Taubaté: Sede do Sindicato dos Metalúrgicos sofre novo atentado

03 julho 15:59 2007

Mais uma vez a sede do Sindicato dos Metalúrgicos de Taubaté filiado à CUT foi covardemente atacada. O fato aconteceu na noite de segunda-feira, dia 2 , por volta das 22h20. Segundo relatos dos seguranças que estavam no local, foram disparados cinco tiros de revólver contra a portaria da entidade. Eles não conseguiram ver os criminosos e, felizmente, ninguém ficou ferido. A Polícia Militar e Técnica foi acionada e já recolheu as cápsulas das balas para perícia.


O vice-presidente do Sindicato, Isaac do Carmo, e candidato à presidente pela Chapa 1 da CUT na eleição no Sindicato, afirma que este atentado é contra a liberdade e a autonomia sindical. ‘Estamos às vésperas do processo eleitoral do Sindicato, que iniciará nos dias 11, 12 e 13 de julho, que é um dos mais importantes e representativos do Estado de São Paulo. Essa atitude é, sem dúvida, da Oposição que está desesperada porque não tem condições de realizar o debate político no chão de fábrica com os trabalhadores e parte para a intimidação moral e física’, disse Isaac.


A Chapa cutista –formada por trabalhadores de base oriundos das Cipas e das Comissões de Fábricas — é a favorita da categoria e está representada em 21 comitês sindicais de empresas e um de aposentados das principais empresas da região, entre elas, a Volks, Ford e a LG. Já a outra Chapa, Semlutas, representa apenas quatro comitês.


Segundo o Sindicato, os novos disparos podem estar relacionados às bombas atiradas contra a sede da entidade no mês passado, no dia 5 de junho. Um dia depois, a entidade recebeu telefonemas anônimos com ameaças de morte ao atual presidente Valmir Marques da Silva, o Biro Biro (que preside a FEM-CUT/SP), e aos seus familiares.


Repúdio e repercussão internacional
Na época, a FEM-CUT/SP, a CUT Estadual São Paulo e a Confederação Nacional dos Metalúrgicos da CUT (CNM-CUT) divulgaram nota oficial de repúdio às autoridades competentes e à sociedade civil organizada contra esses atentados terroristas e, acima de tudo, covardes.

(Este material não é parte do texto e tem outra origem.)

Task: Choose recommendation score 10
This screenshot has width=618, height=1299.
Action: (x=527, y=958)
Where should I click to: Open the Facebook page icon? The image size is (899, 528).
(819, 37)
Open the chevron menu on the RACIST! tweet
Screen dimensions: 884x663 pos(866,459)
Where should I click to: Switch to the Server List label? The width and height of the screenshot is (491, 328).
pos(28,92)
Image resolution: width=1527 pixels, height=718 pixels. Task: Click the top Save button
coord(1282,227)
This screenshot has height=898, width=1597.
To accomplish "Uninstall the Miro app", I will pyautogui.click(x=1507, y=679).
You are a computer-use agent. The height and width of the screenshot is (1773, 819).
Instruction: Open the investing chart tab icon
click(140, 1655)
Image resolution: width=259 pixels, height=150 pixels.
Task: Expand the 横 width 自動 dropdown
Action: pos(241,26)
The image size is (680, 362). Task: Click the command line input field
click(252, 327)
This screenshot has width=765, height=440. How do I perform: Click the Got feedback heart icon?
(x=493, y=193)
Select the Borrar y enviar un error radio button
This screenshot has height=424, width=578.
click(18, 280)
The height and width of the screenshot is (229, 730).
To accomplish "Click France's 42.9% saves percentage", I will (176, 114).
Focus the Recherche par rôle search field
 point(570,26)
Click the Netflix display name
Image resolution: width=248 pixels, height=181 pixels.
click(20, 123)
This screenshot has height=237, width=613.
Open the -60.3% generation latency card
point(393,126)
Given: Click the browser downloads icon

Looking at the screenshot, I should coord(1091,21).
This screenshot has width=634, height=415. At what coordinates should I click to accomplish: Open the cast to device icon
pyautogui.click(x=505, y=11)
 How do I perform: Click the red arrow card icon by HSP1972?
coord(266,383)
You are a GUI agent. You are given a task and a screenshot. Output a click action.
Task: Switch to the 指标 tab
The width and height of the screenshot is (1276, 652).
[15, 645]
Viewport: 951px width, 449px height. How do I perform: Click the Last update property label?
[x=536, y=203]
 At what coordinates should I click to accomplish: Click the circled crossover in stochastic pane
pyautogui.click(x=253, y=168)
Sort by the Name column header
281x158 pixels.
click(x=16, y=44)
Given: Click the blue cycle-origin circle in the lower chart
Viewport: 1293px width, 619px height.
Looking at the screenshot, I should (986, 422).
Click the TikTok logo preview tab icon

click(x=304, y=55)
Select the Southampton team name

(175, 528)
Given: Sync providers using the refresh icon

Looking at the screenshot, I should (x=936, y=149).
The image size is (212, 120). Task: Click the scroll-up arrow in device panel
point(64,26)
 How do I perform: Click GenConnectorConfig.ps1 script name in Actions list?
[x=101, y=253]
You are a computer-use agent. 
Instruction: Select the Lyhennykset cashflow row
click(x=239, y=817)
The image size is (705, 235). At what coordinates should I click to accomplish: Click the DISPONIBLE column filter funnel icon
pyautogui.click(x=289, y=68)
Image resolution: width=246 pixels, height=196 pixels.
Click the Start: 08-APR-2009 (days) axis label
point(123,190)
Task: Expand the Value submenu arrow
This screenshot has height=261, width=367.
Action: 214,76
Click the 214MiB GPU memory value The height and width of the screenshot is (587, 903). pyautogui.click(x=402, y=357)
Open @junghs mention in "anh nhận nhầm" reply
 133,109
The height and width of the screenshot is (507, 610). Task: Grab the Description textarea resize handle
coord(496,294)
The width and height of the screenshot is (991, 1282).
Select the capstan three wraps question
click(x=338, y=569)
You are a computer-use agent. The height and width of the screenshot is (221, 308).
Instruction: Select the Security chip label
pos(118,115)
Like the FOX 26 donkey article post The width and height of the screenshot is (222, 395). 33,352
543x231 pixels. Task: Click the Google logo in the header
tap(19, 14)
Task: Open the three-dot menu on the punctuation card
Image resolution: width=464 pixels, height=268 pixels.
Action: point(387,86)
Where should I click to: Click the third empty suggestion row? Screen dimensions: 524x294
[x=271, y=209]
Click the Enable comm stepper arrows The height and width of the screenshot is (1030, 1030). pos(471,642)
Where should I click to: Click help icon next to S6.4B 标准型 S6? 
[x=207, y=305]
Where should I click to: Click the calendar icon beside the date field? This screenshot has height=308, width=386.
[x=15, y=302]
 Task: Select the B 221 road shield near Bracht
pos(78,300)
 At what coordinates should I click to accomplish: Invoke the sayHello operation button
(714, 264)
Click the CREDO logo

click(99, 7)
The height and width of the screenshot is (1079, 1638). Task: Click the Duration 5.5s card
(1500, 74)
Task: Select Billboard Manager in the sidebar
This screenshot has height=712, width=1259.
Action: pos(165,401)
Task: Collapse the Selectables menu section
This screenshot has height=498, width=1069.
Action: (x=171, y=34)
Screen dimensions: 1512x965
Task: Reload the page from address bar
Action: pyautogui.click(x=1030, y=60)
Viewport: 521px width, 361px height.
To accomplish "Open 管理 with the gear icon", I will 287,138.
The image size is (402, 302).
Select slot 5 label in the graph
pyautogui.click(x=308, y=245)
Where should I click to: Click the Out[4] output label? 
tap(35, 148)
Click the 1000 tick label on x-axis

Em nota, as entidades – que juntas representam quatro milhões de trabalhadores – expressaram ‘que tais práticas de violência não levam a nenhum lugar, ao contrário, envergonham a classe trabalhadora e ferem os princípios da ética, da liberdade de autonomia sindical e da democracia emanados pela Central Única dos Trabalhadores’.


A nota teve repercussão nacional e internacional, sendo publicada nos principais portais de trabalhadores do universo sindical. A notícia ganhou destaque também na FITIM (Federação Internacional dos Trabalhadores Metalúrgicos), sediada em Genebra (Suíça) – maior órgão de organização e representação do ramo metalúrgico mundial.